Closed timofurrer closed 6 months ago
At least adding a basic protobuf definition with input that repros would be helpful for understanding.
@puellanivis I've updated the description.
Hm, it works if you set protojson.UnmarshalOptions{ DiscardUnknown: true }
I suppose the question is, should reserved field names be discarded as “known”. From the text of https://protobuf.dev/programming-guides/proto3/#fieldreserved:
To make sure JSON and TextFormat instances of your message can still be parsed, also add the deleted field name to a reserved list.
This suggests that the JSON should continue to parse with the reserved field name.
Yes, I'm aware that I can discard unknown fields, but that would discard "all" unknown fields - which is not what I want.
This suggests that the JSON should continue to parse with the reserved field name.
I agree - so that means that protojson doesn't behave according to this, right?
This suggests that the JSON should continue to parse with the reserved field name.
I agree - so that means that protojson doesn't behave according to this, right?
We’ll need more input from contributors, but I think from my reading that this is a misbehavior. I’ve also advised someone based on this guidance that I suspected reserving a field name would be that it would be recognized as known but ignored, not breaking like this.

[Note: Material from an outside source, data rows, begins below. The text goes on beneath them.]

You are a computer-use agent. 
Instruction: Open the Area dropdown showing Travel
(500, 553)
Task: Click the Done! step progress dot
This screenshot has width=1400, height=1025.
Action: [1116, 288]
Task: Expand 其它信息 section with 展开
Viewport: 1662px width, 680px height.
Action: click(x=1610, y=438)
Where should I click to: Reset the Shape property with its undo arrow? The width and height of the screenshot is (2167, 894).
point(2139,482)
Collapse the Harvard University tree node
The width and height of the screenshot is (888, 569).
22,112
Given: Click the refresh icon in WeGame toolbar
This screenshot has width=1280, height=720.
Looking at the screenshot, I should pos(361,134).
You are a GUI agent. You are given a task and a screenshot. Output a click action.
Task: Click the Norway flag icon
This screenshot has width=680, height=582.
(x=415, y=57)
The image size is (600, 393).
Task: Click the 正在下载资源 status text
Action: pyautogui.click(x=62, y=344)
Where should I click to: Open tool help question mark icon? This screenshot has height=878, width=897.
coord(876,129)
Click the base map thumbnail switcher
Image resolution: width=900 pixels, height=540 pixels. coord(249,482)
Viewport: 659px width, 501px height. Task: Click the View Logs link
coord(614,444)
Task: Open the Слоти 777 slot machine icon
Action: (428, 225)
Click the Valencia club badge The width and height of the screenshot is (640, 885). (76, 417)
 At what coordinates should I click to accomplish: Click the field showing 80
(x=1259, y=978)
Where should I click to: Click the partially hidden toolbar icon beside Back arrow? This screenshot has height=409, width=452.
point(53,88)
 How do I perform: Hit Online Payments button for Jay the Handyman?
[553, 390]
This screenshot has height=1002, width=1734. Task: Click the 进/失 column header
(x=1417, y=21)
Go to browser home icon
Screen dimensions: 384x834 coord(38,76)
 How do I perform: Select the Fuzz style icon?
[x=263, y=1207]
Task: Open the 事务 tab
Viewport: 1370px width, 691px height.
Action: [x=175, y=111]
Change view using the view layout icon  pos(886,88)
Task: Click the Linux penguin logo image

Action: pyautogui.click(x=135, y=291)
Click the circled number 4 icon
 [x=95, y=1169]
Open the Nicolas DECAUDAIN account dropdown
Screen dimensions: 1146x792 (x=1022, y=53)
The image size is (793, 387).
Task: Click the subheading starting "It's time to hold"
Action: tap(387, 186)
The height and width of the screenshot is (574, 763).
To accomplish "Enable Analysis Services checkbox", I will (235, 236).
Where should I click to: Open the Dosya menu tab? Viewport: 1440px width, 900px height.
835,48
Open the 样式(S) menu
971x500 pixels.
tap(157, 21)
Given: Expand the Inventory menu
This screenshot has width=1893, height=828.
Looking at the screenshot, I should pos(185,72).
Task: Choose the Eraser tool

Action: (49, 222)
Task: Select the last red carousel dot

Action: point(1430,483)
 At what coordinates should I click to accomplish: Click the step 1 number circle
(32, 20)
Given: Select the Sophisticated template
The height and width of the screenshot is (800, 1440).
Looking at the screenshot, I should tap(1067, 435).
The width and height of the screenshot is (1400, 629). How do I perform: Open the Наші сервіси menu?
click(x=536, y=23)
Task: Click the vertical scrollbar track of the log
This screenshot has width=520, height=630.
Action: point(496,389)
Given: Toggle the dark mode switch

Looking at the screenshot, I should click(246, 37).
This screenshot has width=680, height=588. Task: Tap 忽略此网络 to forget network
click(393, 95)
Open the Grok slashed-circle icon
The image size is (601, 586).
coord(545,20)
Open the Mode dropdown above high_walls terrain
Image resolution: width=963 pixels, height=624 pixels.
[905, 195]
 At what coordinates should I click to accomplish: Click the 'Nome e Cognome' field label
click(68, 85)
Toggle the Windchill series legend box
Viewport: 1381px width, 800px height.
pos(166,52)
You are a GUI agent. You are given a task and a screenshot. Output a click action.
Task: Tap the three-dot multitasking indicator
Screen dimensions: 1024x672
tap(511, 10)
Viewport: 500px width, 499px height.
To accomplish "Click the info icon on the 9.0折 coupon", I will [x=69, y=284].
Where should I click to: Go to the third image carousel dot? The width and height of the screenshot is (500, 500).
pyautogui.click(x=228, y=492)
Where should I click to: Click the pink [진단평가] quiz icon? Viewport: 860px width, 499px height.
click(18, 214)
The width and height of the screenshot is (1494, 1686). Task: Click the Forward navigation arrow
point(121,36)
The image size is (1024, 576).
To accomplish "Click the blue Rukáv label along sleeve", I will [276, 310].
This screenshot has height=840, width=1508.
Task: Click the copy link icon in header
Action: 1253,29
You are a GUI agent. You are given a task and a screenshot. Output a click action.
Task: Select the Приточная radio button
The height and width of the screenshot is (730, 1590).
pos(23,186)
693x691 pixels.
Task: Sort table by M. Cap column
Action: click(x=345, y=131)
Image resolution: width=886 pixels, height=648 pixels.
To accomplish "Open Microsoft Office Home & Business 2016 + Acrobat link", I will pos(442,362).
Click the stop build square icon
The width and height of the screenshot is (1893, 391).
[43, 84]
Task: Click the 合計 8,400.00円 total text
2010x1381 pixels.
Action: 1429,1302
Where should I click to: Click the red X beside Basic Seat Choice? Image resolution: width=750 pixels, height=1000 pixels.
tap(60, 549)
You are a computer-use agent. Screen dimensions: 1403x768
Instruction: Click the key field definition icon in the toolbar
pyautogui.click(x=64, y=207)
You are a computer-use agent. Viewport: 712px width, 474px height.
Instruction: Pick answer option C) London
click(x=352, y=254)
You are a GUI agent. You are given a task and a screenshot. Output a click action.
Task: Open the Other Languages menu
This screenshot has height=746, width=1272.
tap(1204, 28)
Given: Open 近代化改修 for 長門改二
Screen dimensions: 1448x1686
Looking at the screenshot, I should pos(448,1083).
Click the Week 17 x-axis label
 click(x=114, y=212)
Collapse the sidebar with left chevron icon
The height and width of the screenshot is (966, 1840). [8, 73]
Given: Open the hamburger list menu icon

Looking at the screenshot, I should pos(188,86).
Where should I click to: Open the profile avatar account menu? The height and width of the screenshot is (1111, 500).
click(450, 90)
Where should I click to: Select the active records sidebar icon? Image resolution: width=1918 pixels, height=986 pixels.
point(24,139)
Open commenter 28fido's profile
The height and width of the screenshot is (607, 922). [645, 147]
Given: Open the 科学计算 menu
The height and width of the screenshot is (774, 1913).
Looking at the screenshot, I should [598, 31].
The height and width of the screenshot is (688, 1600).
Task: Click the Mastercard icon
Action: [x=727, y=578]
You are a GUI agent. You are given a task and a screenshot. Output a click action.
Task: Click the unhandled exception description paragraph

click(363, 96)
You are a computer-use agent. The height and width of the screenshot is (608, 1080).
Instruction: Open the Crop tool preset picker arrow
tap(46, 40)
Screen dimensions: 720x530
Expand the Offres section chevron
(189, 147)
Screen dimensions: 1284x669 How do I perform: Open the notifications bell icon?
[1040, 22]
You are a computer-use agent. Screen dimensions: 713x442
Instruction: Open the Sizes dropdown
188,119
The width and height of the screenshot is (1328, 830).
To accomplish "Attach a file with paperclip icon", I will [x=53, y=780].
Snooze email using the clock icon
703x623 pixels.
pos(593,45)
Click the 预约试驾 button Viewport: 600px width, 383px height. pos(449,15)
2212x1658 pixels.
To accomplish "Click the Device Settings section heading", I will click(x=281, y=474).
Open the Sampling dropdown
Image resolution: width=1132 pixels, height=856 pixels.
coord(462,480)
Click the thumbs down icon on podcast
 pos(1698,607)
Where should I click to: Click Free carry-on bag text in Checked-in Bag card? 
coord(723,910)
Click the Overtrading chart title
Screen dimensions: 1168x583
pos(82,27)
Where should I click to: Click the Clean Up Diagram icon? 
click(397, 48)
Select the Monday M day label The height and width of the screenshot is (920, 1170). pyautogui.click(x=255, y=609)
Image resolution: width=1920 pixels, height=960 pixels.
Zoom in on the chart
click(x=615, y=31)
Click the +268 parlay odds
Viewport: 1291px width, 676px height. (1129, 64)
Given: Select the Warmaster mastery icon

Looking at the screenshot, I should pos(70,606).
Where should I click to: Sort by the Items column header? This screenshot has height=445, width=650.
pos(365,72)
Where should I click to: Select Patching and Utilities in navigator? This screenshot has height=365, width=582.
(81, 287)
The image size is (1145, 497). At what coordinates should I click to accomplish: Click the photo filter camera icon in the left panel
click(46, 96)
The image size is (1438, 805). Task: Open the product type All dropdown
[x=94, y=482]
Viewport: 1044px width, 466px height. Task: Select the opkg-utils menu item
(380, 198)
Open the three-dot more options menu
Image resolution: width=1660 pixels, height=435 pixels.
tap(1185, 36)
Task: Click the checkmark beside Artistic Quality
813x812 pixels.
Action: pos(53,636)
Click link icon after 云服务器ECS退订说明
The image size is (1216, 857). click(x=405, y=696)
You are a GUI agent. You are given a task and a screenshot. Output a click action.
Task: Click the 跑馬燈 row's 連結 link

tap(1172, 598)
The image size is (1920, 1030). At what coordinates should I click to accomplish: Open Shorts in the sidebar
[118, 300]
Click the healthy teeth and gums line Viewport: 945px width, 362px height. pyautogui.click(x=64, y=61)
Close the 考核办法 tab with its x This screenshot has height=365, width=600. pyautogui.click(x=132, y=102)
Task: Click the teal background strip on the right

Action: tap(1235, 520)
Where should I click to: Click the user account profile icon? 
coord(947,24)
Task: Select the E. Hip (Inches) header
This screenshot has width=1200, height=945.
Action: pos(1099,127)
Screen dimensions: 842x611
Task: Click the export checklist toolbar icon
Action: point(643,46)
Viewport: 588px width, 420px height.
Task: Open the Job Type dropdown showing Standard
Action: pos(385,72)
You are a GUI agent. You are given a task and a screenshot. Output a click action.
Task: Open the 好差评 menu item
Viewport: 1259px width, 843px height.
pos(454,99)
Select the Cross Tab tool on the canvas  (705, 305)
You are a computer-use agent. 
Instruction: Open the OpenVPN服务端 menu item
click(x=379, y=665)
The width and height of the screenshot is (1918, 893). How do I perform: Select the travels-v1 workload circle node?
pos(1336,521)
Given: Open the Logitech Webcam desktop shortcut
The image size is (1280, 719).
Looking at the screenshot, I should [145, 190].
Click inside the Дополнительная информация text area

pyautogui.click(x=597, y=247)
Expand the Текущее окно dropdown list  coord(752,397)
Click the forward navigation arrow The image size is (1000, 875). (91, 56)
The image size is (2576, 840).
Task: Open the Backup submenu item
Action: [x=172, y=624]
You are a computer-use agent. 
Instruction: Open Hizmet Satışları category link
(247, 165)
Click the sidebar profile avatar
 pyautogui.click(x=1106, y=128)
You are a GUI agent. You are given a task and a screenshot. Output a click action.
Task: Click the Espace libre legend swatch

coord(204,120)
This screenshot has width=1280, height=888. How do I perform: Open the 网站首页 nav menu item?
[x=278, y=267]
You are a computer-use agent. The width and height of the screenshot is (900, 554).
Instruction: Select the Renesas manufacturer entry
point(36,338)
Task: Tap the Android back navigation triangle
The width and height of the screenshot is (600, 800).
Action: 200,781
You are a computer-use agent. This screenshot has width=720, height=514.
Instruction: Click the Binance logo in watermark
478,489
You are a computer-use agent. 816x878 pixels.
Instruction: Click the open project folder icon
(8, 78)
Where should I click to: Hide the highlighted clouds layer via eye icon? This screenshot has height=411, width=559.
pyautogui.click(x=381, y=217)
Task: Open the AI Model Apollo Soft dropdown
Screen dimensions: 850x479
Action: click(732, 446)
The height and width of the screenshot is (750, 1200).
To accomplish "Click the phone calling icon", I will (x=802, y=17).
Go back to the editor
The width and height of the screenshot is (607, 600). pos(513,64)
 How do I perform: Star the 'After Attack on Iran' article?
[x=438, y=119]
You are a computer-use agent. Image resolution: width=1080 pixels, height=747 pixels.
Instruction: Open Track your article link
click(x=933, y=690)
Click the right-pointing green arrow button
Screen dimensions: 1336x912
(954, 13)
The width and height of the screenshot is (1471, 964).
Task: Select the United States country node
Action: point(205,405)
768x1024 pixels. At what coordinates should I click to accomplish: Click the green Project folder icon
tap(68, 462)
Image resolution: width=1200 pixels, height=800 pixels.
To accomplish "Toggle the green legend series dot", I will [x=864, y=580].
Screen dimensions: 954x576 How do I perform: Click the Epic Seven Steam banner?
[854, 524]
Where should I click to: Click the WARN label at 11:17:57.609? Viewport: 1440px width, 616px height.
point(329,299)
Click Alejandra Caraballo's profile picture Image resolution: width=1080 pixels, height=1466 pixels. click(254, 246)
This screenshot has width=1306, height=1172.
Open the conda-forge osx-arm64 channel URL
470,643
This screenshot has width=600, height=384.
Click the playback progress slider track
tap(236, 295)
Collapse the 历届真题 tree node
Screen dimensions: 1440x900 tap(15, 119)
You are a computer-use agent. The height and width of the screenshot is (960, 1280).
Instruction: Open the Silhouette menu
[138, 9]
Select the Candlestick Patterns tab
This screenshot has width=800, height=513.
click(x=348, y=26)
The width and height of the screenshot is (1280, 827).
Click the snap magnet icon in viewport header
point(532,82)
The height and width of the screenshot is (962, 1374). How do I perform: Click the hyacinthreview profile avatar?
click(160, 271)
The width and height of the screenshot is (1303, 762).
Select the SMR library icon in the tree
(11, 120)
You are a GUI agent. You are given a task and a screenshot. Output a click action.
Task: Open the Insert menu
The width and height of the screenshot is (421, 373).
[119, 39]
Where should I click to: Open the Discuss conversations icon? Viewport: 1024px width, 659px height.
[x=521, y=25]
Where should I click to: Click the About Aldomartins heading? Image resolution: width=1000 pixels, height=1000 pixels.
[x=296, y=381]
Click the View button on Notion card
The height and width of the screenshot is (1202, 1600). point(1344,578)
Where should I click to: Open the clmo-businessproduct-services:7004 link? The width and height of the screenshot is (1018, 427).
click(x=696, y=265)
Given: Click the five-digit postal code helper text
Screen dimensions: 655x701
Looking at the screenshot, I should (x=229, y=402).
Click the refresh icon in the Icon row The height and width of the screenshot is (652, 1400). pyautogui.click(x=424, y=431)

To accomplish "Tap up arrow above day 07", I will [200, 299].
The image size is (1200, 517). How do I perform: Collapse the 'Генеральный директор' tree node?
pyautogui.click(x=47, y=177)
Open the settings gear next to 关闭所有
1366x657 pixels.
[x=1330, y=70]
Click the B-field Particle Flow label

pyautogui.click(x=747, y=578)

We’ll need more input from contributors
@puellanivis anything we (or I) can do to get that "input" ?
You could work on a gerrit change request yourself. I think the in-house Google devs are otherwise busy with editions support.
Thanks for reporting this. I think this should be fixed. The behavior is documented in the spec and the go implementation is not following it. I double checked and the C++ implementation for example follows the spec.
I'll try to prepare a change for this and test is in Google first to see if anyone relies on the old behavior (I don't expect anyone to but you never know).
@lfolger that's good news that you'll have a look at this - it's highly appreciated, thank you 🤝
While looking into this I found out that this is already the behavior today. Could you clarify the steps to reproduce?
These are the tests that I added and they succeeded without errors: https://go-review.googlesource.com/c/protobuf/+/581095
I just realized this is about protojson. Let me try to add a test for that as well.
Unfortunately, the C++ implementation has the same issue. Usually the C++ implementation is right and diverging from it means in most cases diverging from the spec. I reached out to the core protobuf team to clarify. I'll report back once I know more.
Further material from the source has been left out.